Casini: “Fini mi copia tardi, la maggioranza è al capolinea”

Pubblicato il 6 Settembre 2010 10:33 | Ultimo aggiornamento: 6 Settembre 2010 11:17

Gianfranco Fini

”Il premier dovrebbe far finta di non essere Berlusconi e prendere atto che la maggioranza è al capolinea e che è ora di smetterla con il delirio di autosufficienza”. Lo dice, in una intervista al Corriere della Sera, il leader dell’Udc Pier Ferdinando Casini, dopo il discorso di Gianfranco Fini a Mirabello. ”Gianfranco – dice – dovrei denunciarlo per plagio” perché ”ha detto cose che noi sosteniamo da anni”, anche se ”mi copia tardi”.

Ora ”il presidente del Consiglio si sentirà vittima di chissà quale tradimento” perché ”ha un’idea proprietaria del partito”. ”Decida lui”, aggiunge, se si va o meno a votare, ma ”se non vuole andare fuori strada definitivamente, comprenda che una fase si è chiusa e che il Paese ha bisogno di una svolta. Si presenti in Parlamento e si rivolga anche alle opposizioni responsabili, Udc e Pd”.

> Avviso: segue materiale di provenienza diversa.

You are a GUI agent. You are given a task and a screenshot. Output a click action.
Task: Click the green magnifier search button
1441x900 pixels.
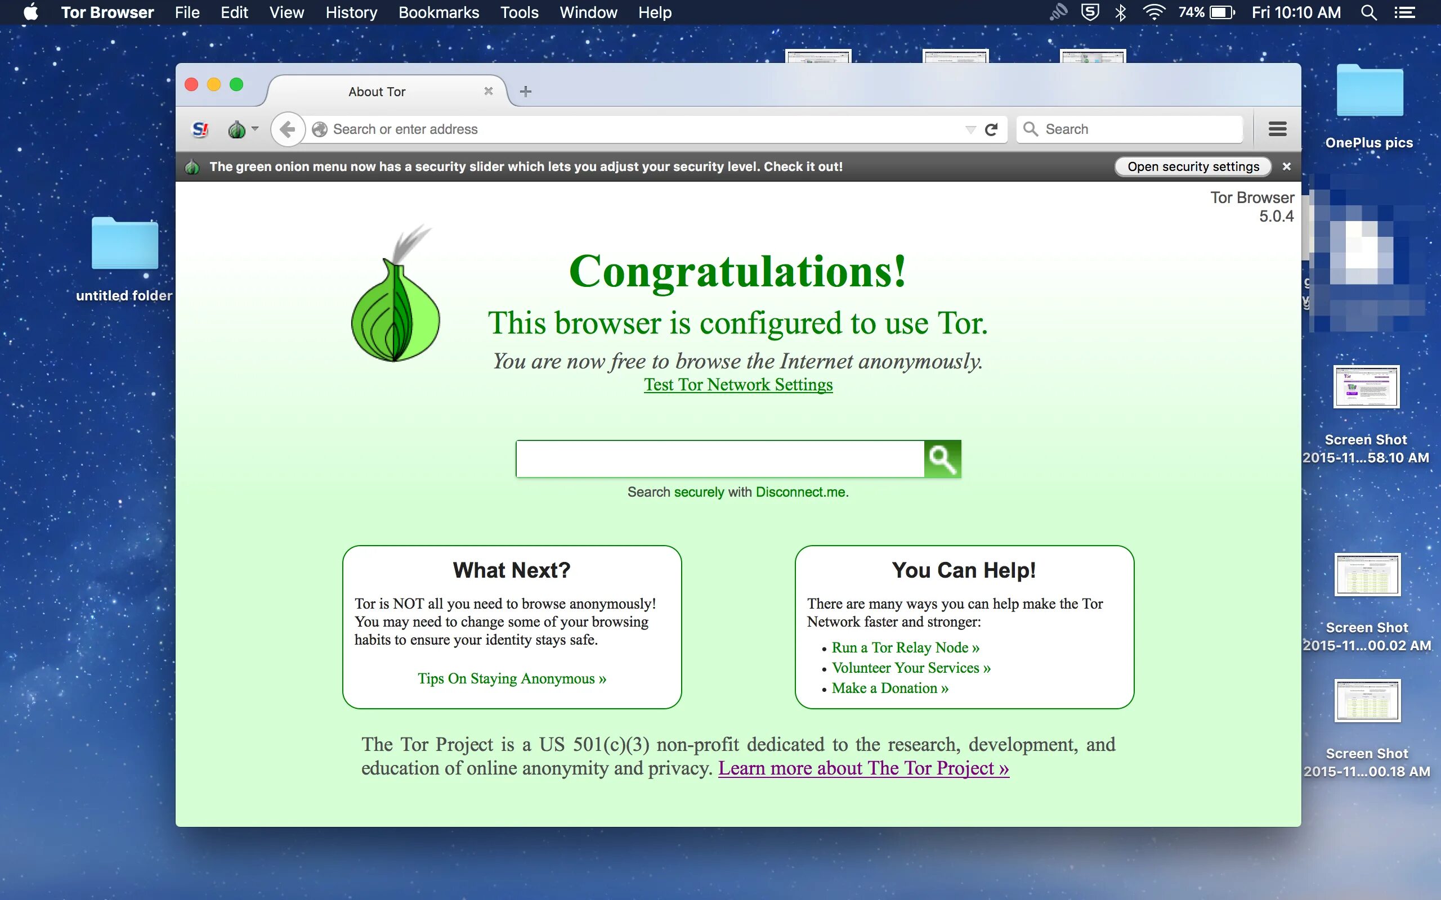point(942,459)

E la strada potrebbe essere quella del ”governo di responsabilità nazionale”. Se si andrà al voto ”sono sicuro che l’aera di responsabilità che esiste in Italia sarà determinante per il futuro del Paese. Ma sia chiaro che io non voglio fare un terzo polo ma un partito della nazione”. Non si può, dice, ”criticare la politica del predellino e poi salirci anche noi, dando vita da mane a sera a uno scenario nuovo” che comprenda anche l’Api di Francesco Rutelli e Fli. ”Una cosa consistente va costruita con calma, con processi democratici”. Di sicuro ”se si votasse domattina non mi sembra esistano le condizioni per una alleanza, né col Pd né col Pdl”.